Ferveur et émotion lundi soir à Locarno, qui accueillait l'actrice suisse Anne-Marie Blanc, née à Vevey le 2 septembre 1919. Le film biographique réalisé par l'écrivain Anne Cuneo tentait pour sa part de rappeler combien le parcours professionnel de la comédienne ne se limite pas à son fameux personnage dans Gilberte de Courgenay (film de Franz Schnyder, 1941) regonflant le moral des soldats suisses durant la Première Guerre mondiale.

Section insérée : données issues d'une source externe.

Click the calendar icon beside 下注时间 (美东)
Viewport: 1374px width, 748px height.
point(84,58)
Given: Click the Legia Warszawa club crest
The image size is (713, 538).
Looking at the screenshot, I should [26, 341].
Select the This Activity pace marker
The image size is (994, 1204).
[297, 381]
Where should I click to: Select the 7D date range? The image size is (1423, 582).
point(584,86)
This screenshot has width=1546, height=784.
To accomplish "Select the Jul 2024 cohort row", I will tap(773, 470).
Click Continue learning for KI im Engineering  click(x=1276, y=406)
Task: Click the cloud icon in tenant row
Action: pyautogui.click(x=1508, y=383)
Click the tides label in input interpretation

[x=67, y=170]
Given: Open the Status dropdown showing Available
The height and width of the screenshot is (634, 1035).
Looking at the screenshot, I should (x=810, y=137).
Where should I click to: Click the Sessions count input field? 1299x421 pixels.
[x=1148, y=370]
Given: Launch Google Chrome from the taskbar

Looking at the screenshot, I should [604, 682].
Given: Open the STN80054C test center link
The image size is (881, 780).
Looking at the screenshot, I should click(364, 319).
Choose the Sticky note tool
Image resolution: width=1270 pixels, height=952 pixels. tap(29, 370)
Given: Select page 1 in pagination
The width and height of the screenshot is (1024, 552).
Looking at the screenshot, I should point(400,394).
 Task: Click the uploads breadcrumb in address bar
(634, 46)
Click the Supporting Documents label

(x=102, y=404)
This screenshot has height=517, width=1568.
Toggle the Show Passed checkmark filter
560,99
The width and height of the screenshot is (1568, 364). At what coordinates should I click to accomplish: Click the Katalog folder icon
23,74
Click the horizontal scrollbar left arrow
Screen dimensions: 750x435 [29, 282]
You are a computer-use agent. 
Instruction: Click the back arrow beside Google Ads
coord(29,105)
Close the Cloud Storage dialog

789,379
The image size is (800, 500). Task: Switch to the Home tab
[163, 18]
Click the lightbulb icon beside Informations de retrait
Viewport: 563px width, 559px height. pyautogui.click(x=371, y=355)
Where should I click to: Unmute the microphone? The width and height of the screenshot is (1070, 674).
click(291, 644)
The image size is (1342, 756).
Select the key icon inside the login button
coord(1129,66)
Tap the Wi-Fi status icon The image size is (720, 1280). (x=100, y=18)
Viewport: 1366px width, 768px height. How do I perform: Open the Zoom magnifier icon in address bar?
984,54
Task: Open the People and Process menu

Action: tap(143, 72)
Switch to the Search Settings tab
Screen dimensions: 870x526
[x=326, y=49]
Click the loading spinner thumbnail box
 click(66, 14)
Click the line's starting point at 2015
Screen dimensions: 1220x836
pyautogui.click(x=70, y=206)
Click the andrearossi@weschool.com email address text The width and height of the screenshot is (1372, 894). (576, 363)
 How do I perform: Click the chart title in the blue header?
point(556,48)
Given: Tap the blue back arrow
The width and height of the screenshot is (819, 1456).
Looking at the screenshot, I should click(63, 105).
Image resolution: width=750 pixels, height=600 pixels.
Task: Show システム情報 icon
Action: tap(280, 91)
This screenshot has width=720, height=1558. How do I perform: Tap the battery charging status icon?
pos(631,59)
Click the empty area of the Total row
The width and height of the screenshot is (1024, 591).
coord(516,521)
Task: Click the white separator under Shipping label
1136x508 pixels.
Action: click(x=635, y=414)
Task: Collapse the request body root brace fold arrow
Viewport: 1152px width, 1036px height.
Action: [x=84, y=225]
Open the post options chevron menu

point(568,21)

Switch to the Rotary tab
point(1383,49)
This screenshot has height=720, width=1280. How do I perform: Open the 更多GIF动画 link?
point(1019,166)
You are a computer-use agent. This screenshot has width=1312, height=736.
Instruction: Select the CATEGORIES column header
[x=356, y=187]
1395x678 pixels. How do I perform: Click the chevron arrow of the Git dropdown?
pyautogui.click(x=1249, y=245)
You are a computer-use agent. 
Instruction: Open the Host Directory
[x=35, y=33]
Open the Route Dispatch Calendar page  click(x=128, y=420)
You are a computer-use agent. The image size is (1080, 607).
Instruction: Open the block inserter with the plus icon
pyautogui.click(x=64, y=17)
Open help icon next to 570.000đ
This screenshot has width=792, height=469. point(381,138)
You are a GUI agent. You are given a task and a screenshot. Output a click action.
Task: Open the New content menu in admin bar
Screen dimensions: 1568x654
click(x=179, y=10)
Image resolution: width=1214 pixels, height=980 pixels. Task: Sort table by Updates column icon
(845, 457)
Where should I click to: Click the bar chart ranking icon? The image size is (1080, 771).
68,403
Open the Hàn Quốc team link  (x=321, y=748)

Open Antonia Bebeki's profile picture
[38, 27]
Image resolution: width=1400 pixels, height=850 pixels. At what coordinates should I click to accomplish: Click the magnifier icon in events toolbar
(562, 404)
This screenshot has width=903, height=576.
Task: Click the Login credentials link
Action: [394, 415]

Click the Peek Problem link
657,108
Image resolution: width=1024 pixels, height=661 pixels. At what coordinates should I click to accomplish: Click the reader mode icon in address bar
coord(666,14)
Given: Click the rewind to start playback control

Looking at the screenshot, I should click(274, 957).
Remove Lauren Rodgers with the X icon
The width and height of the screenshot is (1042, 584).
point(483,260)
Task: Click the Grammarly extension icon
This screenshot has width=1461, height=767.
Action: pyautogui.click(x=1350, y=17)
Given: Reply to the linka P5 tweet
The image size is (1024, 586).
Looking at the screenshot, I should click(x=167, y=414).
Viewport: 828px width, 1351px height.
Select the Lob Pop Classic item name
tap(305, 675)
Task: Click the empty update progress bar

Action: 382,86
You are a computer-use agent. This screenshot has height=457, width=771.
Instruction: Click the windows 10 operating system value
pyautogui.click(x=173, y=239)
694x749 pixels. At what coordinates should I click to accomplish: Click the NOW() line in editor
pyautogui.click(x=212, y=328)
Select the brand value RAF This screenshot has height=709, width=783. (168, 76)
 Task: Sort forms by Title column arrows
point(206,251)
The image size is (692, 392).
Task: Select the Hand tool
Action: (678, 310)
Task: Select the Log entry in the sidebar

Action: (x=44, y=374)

Célèbre outre-Sarine et en Allemagne pour ses interprétations scéniques de Shakespeare ou de George Bernard Shaw, Anne-Marie Blanc, après une jeunesse bernoise, débuta au Schauspielhaus de Zurich à la fin des années 30. De père vaudois et de mère genevoise, l'actrice fit pourtant l'essentiel de sa carrière en Suisse allemande. Curieusement, Anne Cuneo ne mentionne pas la prestation francophone d'Anne-Marie Blanc dans L'allégement de Marcel Schübpach en 1983. «Il fallait faire des choix», affirme la réalisatrice, dont le film est soutenu comme «un modèle du genre» par la SSR idée suisse et son président Armin Walpen, grand maître de cérémonie lundi soir lors d'un cocktail qui réunissait tout le gratin politico-culturel rassemblé au Tessin. «Ce soir, toutes les femmes sont belles, devait déclarer Marco Solari au nom du Festival. Mais la plus belle de toutes est sans conteste Anne-Marie Blanc…»

Rayonnante en veste et pantalon d'une blancheur immaculée, la vieille dame accepte avec un sourire discret les fleurs et les applaudissements. «Cette journée à Locarno est le sommet de ce qui peut arriver à quelqu'un en Suisse», déclare la comédienne reconnaissante. Celle qui refusa le contrat qu'Hollywood lui fit miroiter dans ses belles années est apparemment sans regrets.

Intitulé La petite Gilberte, Anne-Marie Blanc comédienne, le film d'Anne Cuneo sera sans doute visible sur la TSR. Il fait comprendre la passion théâtrale de l'actrice au visage angélique et à la ténacité athlétique. Dommage qu'il n'ait pas bénéficié d'une réalisation plus élaborée.